L’Afrique centrale vient de franchir un nouveau cap dans sa dynamique d’intégration et de coopération avec l’inauguration, la semaine dernière, du pont sur le fleuve Logone par les Premiers ministres du Cameroun et du Tchad. Ce projet, porté par la vision conjointe des présidents Paul Biya et Mahamat Idriss Déby Itno, marque la fin d’un chapitre fait de traversées périlleuses par pirogues ou autres moyens traditionnels, auxquels les populations locales étaient contraintes depuis des décennies. Désormais, grâce à cette infrastructure moderne, les peuples des deux rives du Logone peuvent se déplacer en toute sécurité, échanger plus librement et participer activement à la construction d’un espace économique et social plus uni. Le pont n’est pas seulement une prouesse technique ; il est l’expression d’une volonté politique forte et d’une ambition commune : rapprocher les peuples, ouvrir les marchés, et inscrire l’unité sous-régionale dans le concret.

Véritable levier économique, ce pont facilite l’acheminement des marchandises, notamment entre le Tchad, pays enclavé, et le port de Douala, qui constitue un axe stratégique pour son approvisionnement et ses exportations. Les trajets deviennent plus fluides, les coûts logistiques diminuent, et les conditions d’échange se modernisent. Cette amélioration significative des infrastructures logistiques devrait attirer de nouveaux investisseurs, dynamiser les marchés frontaliers et renforcer les corridors commerciaux existants. Le pont agit donc comme un accélérateur de croissance pour les deux nations, ouvrant la voie à l’émergence de nouveaux pôles économiques dans la région. Mais l’impact de cette infrastructure va bien au-delà des considérations commerciales.

Elle constitue une avancée majeure dans le processus d’intégration prôné par la Communauté économique et monétaire de l’Afrique centrale (CEMAC). En créant une liaison directe entre les territoires tchadien et camerounais, le pont symbolise et matérialise l’unité physique de la sous-région. Il renforce la circulation des personnes, des biens et des services, et participe à la construction d’un espace commun fondé sur la solidarité, la coopération et la prospérité partagée. Dans un contexte de défis sécuritaires transfrontaliers, le pont devient également un instrument de coordination, permettant une meilleure gestion des mobilités humaines, un contrôle plus rigoureux des frontières et une réponse concertée face aux enjeux de sécurité, de douane et de santé publique.
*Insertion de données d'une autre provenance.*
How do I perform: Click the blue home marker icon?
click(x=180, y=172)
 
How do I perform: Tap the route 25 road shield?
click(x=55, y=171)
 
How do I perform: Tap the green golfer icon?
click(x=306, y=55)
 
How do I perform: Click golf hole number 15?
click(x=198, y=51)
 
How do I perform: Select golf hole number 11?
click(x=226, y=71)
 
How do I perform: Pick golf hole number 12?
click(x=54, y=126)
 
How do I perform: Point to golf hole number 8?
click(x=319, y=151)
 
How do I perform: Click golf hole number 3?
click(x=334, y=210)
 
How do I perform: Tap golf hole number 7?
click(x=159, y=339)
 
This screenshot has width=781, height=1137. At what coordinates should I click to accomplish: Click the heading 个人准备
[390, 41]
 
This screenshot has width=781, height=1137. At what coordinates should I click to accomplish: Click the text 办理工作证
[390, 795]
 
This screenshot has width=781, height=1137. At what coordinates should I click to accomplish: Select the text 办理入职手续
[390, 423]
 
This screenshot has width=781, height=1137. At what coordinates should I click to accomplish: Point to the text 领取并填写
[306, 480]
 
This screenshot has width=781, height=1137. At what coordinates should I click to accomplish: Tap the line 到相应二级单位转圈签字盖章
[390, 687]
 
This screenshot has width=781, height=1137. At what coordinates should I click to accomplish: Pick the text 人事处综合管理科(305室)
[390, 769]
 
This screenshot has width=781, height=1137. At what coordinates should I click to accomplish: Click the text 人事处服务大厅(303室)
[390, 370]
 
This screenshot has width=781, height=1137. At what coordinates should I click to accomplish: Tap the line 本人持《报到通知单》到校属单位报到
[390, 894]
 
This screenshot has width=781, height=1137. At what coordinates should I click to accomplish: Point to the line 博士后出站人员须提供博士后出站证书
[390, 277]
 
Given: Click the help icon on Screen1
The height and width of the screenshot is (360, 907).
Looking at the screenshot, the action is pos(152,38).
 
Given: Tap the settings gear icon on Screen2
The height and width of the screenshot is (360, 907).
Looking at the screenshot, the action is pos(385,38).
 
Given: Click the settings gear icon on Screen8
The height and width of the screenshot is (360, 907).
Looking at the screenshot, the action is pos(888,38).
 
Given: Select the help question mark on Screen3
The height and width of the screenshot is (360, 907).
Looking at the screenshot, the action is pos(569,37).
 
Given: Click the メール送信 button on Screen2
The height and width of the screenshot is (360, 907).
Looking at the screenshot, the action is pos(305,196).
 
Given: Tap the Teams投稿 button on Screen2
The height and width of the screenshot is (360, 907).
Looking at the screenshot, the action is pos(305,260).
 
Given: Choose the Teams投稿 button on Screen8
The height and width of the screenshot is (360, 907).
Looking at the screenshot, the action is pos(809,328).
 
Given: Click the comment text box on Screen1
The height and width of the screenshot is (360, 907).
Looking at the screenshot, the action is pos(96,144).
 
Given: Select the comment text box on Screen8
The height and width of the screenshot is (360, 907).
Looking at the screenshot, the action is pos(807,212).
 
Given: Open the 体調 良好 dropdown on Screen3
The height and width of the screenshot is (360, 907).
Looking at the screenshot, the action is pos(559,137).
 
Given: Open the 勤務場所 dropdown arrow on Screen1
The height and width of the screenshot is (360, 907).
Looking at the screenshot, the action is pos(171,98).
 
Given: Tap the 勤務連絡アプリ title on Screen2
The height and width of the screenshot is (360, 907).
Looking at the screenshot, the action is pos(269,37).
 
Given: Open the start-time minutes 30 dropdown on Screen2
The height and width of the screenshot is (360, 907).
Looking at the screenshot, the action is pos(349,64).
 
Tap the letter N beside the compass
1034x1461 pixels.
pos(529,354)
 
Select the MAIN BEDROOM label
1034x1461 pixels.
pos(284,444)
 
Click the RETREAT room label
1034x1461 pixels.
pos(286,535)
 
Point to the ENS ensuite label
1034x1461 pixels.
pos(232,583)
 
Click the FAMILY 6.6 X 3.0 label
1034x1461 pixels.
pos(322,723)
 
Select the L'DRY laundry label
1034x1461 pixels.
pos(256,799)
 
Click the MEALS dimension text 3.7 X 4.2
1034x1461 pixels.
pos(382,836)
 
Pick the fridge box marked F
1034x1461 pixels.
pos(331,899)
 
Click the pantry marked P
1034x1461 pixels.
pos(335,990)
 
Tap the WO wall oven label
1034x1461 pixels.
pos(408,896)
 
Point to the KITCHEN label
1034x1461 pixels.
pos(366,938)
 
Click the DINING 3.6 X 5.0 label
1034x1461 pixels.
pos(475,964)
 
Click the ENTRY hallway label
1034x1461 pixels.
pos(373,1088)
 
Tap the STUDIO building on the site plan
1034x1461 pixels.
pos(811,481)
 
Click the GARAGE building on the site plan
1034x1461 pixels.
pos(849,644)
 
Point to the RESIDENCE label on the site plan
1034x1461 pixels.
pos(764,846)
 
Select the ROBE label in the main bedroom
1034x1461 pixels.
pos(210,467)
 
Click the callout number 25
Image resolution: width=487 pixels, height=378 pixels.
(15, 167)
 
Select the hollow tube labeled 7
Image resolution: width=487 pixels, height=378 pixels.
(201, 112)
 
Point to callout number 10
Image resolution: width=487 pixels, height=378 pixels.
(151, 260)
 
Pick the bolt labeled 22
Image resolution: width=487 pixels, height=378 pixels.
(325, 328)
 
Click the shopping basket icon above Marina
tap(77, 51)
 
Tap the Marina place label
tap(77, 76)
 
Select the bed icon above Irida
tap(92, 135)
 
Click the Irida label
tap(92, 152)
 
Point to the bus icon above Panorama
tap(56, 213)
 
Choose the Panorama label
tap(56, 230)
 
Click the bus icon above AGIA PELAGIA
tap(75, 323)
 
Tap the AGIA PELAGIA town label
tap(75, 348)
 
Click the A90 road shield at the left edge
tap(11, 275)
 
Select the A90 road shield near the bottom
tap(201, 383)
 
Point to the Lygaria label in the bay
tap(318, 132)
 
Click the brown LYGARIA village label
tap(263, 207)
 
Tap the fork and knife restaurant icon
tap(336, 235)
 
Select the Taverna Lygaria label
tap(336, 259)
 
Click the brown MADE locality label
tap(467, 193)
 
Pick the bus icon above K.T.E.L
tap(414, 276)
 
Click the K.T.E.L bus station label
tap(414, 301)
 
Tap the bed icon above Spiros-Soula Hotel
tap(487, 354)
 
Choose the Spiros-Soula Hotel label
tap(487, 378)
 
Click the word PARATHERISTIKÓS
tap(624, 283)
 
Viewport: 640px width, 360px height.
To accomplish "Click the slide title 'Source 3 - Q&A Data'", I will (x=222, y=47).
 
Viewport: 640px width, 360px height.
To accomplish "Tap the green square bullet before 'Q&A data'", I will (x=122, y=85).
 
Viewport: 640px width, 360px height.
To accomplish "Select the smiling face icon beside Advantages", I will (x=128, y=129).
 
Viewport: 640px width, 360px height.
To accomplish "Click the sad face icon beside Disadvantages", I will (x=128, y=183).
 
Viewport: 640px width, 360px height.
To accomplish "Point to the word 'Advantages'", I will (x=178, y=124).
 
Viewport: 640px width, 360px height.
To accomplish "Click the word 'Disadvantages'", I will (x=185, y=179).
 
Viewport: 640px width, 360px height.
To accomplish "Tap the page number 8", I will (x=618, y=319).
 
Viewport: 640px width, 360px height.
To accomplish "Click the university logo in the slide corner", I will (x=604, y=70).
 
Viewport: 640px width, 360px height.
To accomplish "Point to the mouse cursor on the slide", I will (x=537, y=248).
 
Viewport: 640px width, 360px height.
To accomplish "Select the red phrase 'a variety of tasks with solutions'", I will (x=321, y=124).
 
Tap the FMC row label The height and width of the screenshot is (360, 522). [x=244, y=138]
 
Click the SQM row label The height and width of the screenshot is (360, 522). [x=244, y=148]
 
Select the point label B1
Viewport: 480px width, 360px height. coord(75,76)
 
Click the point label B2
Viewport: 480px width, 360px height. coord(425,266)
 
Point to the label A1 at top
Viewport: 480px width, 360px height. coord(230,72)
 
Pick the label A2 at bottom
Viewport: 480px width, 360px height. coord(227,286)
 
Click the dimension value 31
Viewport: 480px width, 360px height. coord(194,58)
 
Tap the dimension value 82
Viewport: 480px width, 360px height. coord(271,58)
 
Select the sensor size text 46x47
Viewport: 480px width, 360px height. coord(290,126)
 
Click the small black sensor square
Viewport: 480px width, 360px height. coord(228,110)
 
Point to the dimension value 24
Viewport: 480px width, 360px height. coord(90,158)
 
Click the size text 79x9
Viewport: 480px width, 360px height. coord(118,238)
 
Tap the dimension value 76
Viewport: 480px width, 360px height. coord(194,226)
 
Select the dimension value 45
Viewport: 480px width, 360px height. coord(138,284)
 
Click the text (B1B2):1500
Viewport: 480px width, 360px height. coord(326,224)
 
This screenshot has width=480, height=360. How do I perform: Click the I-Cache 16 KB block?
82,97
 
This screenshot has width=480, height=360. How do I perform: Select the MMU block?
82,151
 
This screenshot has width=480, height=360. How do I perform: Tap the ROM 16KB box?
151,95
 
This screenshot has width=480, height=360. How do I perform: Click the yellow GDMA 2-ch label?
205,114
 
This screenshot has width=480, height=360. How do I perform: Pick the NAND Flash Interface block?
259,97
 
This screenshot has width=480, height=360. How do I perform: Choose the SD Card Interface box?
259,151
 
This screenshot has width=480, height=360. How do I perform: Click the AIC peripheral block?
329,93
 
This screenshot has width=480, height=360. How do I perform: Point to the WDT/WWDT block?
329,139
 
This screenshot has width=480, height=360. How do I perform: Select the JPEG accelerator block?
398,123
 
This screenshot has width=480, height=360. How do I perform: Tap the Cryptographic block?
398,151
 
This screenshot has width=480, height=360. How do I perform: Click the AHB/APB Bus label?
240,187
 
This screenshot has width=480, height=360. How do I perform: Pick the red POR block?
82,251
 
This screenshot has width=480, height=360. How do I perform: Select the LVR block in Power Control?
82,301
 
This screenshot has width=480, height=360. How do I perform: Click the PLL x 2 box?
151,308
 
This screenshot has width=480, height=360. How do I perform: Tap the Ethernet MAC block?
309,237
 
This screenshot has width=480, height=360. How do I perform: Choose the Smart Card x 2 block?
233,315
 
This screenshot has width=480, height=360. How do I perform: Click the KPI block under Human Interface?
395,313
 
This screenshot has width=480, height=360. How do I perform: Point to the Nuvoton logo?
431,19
Les retombées sociales ne sont pas en reste. Les populations riveraines, longtemps isolées, accèdent désormais plus aisément aux infrastructures sanitaires, scolaires et économiques. Le pont favorise la circulation des idées, des cultures et des opportunités, en transformant une barrière naturelle en trait d’union entre deux nations sœurs. Pour les commerçants, les agriculteurs, les jeunes et les familles, il représente un espoir concret d’amélioration des conditions de vie, de mobilité facilitée et de prospérité accrue. En somme, le pont sur le Logone n’est pas qu’un ouvrage d’ingénierie : c’est un symbole fort d’union, de modernité et de développement partagé. Il cristallise l’amitié entre le Cameroun et le Tchad, tout en inscrivant leur partenariat dans une dynamique continentale ambitieuse, conforme aux objectifs de la Zone de libre-échange continentale africaine (ZLECAf). C’est une preuve tangible que la coopération africaine, lorsqu’elle est soutenue par une volonté politique sincère, peut produire des résultats concrets et transformer durablement la vie des peuples.